SOURCE TEXT:
++++++++++

From the mid-19th century many of the locks were gradually converted to brick and concrete structures. No locks seem to have been converted in a single episode. Rather rebuilding is undertaken over many years. The head and tail of the locks seem to have been converted to concrete to begin with, but many locks still had their inner chambers turf-sided until the 1960s. Final conversion to the present straight sided locks has occurred in many cases in the early years of National Trust ownership. Only Walsham Gates retains anything like its original form.
Perhaps the most distinctive feature of the Navigations are the locks. There were ten main locks, plus two waste gates on the Wey, and four locks on the Godalming Navigation. It is generally considered that the earliest locks, those on the Wey, were made mainly of timber, and were turf sided.

++++++++++

DATASET SECTION:
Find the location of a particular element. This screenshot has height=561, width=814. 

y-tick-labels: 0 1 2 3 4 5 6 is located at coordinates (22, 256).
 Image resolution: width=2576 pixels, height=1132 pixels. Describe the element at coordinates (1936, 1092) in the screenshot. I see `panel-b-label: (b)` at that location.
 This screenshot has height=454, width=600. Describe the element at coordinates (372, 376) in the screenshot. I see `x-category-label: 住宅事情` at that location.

++++++++++

PROBLEM TO SOLVE: Retype the passage from the text on the Wey locks that starts with "From the mid-19th" and ends with "were turf sided.".

EXERCISE ANSWER:
From the mid-19th century many of the locks were gradually converted to brick and concrete structures. No locks seem to have been converted in a single episode. Rather rebuilding is undertaken over many years. The head and tail of the locks seem to have been converted to concrete to begin with, but many locks still had their inner chambers turf-sided until the 1960s. Final conversion to the present straight sided locks has occurred in many cases in the early years of National Trust ownership. Only Walsham Gates retains anything like its original form.
Perhaps the most distinctive feature of the Navigations are the locks. There were ten main locks, plus two waste gates on the Wey, and four locks on the Godalming Navigation. It is generally considered that the earliest locks, those on the Wey, were made mainly of timber, and were turf sided.